- [Records shown]

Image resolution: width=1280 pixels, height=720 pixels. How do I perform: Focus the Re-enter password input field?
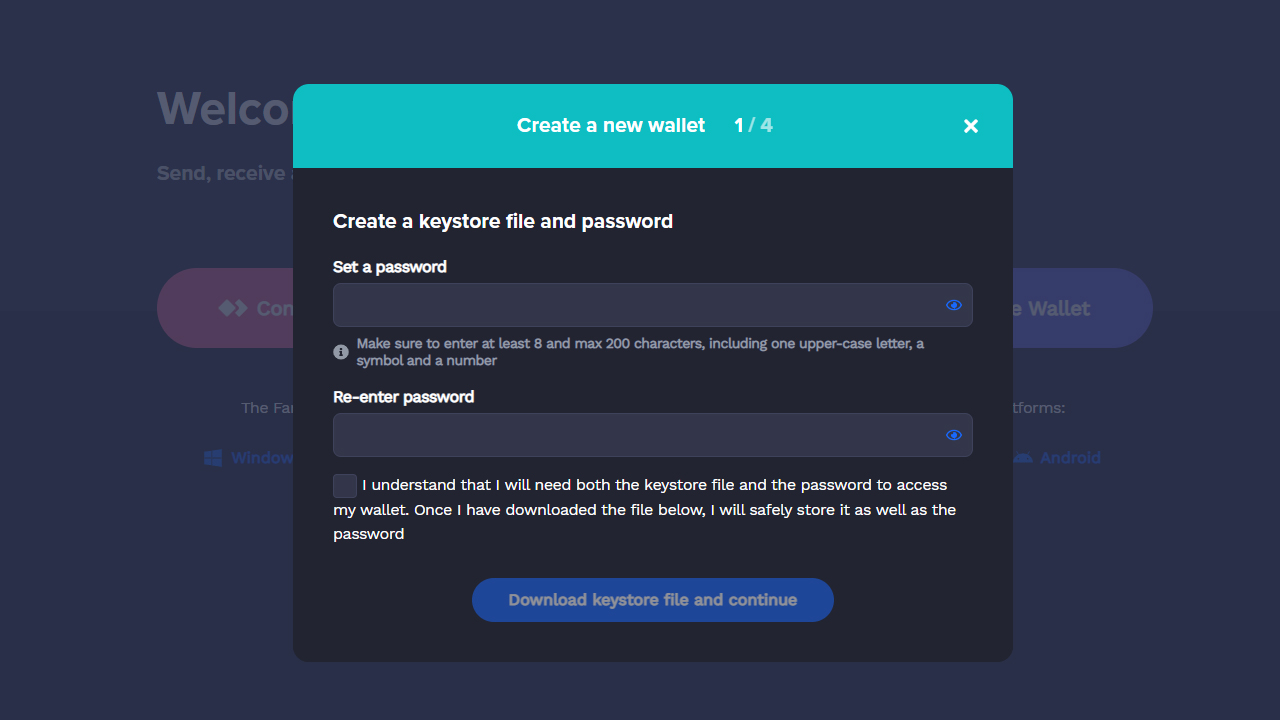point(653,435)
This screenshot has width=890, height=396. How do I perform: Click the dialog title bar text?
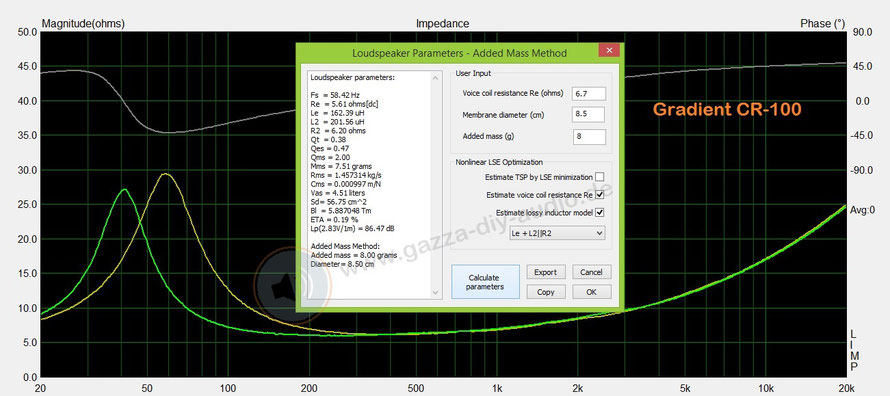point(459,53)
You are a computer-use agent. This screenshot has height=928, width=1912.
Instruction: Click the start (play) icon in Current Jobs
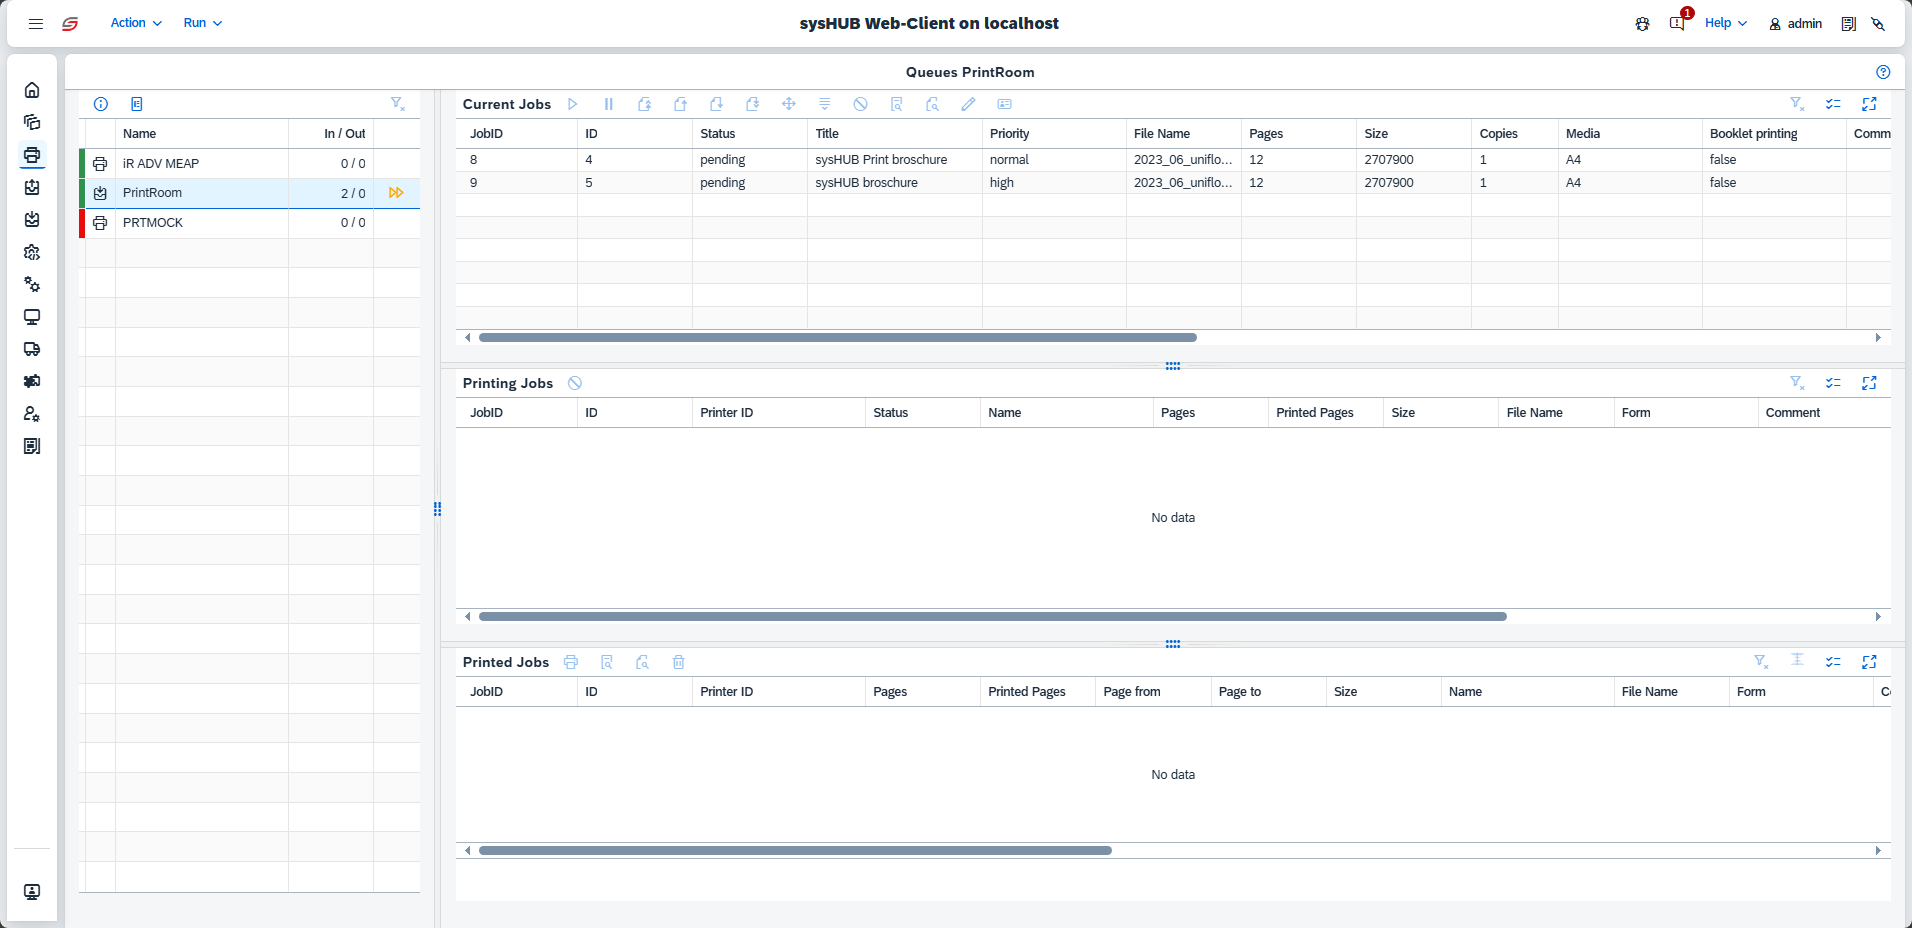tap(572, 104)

...

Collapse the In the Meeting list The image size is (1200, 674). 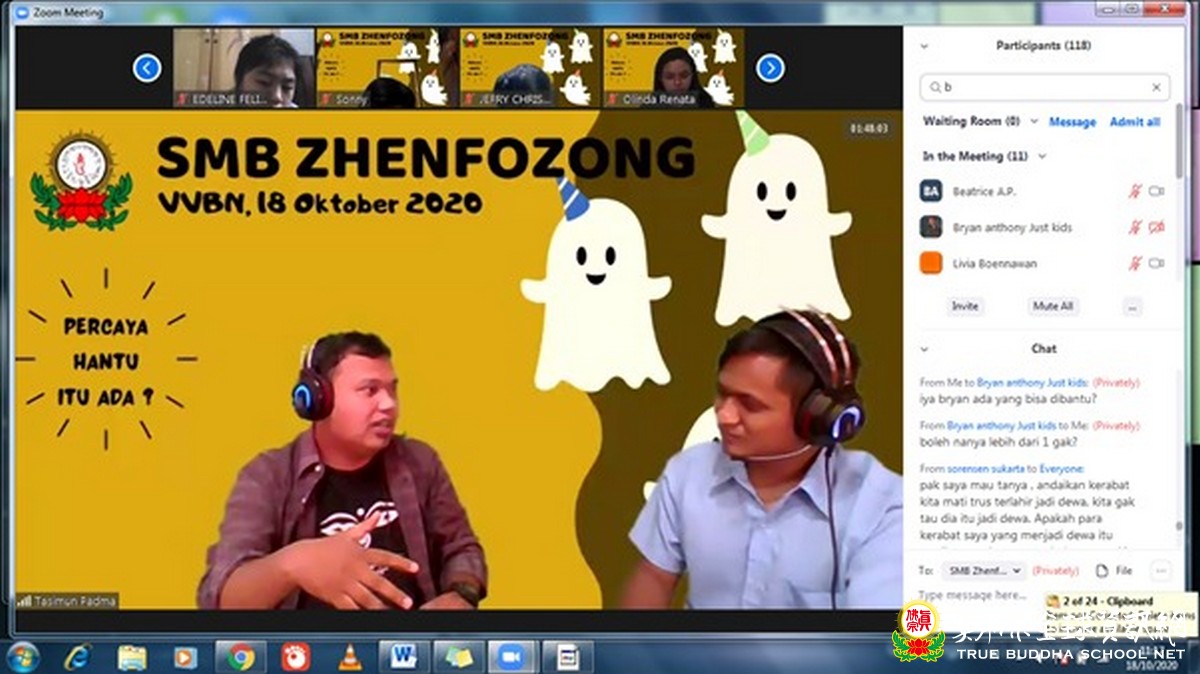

- [What is expected]
Although pictures appear among the records above, write out exactly only the lines from the one that has "Image resolution: width=1280" through the one that has "You are a computer-use", and leave the pictures out.

- [Exercise answer]
Image resolution: width=1280 pixels, height=720 pixels. How do I perform: Focus the Re-enter password input field?
point(653,435)
This screenshot has width=890, height=396. How do I perform: Click the dialog title bar text?
point(459,53)
You are a computer-use agent. This screenshot has height=928, width=1912.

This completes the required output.